A Disastrous Move
My brain, my best tee shirts and the lamp shade to my most beautiful lamp are lost, and lost again. I miss my brain the most.
My calendar is blank in important areas. (It was lost for a few days, too.) I am learning about appointments the day after they are due, as, whatever I wrote them on is also missing. I made just a few, telling myself that my normal life could continue somewhat during this life transition period, but it was definitely not the reality. I should have taken at least a month off from everything.
It’s not that I didn’t plan things. I did. First, I worried and agonized for months about whether to sell my downtown duplex and find something less demanding of my time and money, to give myself more freedom to play and explore during my dotage. The first step to freedom seemed to be sleeplessness, weight gain, and tired eyes.
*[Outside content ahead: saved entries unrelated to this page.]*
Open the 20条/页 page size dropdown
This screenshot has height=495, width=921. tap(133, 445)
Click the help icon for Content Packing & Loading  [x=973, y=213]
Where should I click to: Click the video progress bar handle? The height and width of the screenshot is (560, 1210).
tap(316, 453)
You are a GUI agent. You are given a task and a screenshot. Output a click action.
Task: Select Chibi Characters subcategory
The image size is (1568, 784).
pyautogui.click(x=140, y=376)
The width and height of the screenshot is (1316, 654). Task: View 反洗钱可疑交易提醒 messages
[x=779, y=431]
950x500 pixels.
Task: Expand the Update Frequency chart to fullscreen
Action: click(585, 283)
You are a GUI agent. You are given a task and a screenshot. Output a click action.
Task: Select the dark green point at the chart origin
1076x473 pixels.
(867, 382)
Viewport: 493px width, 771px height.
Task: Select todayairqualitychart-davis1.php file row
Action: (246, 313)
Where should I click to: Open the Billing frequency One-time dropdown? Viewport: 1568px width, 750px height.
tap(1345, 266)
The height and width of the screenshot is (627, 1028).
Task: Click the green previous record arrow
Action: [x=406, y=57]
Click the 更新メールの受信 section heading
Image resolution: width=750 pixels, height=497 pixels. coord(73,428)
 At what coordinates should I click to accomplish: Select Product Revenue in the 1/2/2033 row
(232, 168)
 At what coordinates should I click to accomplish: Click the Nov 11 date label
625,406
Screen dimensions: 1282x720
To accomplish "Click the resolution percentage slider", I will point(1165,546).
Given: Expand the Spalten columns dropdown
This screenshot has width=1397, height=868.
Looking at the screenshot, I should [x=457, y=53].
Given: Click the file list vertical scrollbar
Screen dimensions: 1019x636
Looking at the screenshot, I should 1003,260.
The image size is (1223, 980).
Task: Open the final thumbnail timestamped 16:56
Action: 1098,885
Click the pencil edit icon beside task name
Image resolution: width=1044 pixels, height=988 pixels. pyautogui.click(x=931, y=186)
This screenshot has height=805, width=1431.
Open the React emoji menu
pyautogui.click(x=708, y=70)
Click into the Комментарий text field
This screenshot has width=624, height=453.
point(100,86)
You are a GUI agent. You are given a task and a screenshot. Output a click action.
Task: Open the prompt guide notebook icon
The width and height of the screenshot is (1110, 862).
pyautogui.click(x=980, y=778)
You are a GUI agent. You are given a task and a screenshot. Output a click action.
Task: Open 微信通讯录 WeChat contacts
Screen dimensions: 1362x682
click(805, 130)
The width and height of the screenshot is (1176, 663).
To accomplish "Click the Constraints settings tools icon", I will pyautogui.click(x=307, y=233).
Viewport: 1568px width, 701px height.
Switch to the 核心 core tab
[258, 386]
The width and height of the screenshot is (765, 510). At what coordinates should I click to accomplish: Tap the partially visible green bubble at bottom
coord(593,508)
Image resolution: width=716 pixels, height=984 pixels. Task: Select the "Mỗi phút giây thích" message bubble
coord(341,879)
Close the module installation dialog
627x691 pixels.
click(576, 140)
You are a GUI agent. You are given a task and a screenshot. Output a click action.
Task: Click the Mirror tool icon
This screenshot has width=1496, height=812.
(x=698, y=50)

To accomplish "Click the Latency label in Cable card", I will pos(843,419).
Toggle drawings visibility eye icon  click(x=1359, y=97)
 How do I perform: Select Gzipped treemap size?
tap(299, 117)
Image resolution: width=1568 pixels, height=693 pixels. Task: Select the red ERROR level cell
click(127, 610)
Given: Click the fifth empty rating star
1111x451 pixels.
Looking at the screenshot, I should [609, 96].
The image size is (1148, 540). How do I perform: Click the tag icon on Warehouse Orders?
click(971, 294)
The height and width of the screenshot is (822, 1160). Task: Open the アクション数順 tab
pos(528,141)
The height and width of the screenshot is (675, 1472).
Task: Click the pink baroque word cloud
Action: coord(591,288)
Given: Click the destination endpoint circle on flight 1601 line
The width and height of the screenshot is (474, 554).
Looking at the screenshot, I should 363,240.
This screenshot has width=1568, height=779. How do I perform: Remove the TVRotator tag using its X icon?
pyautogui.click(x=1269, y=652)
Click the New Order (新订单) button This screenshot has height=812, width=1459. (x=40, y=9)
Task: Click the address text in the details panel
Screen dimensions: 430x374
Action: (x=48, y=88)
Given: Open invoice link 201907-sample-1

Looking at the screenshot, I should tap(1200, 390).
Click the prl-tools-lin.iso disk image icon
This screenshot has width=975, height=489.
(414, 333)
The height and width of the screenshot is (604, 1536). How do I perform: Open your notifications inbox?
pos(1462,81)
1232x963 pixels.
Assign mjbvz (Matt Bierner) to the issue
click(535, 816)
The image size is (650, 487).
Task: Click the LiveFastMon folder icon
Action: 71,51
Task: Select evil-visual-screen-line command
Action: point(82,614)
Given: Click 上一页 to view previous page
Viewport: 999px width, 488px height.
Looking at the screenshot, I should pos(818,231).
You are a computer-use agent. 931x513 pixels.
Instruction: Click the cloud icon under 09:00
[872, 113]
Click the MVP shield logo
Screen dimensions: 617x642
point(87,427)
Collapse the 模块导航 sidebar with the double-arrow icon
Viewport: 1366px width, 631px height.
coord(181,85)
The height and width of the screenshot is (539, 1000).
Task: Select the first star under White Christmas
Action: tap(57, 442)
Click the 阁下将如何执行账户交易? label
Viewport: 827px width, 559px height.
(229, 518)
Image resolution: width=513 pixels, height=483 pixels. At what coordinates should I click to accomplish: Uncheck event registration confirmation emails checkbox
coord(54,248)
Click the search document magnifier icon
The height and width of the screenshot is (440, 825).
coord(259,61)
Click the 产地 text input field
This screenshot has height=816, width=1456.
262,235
After the decision, I worked like a dog, enlisting contractors and even friends and family to help with undone painting and sorting prior to the open house. I had a list of continued improvements I planned to make, and a basement left to sort when the house sold the day after it was first shown.
Imagine my surprise.
I then started looking for another house. Not quite ready for a condo without a yard, I looked at everything I could find that was modestly priced, intending to remain in the historic district. While looking at comparables in my desired price range, I came across what could have been the house I grew up in. It was so cute and so nicely updated that I just had to buy it.
At about that time, I lost my cell phone, containing all my phone numbers and contact information. Don’t ask. I have no idea.
I also became disoriented. I had planned to do more to my old house during the marketing period, to continue to improve it and increase the chance of selling. I had trouble making the transition to the immediate sale.
My new house, a completely unexpected find, was on the market for two days. Mine was the third offer. As nice as all this was, it was too much for me to process. My planning system, and I really did have one, began to crumble.
I got bids from two well-known, licensed and bonded movers. I chose the lesser bid. Fitting me into an overcrowded, vacation plagued schedule, they sent too small a truck and too few people. Just picture three men stuck on your staircase for an hour, hanging onto your prized wardrobe, and calling for reinforcements on a cell phone.
Fourteen hours and several supplementary pickup loads in one hundred degree heat later, I collapsed, barely getting the house cleaned out before settlement the next morning. I knew I could dress quickly but to drive to Mom’s, shower, change and get to the settlement office in half an hour was a feat, even for me.
I’m not going to bother you with the move in, the carefully wrapped and packed key to that same wardrobe, found only a week after the transition, the two late columns for TheTentacle.com, the double booked appointments.
With new cell phone in hand, calendar in place, I know I’ll find that lampshade.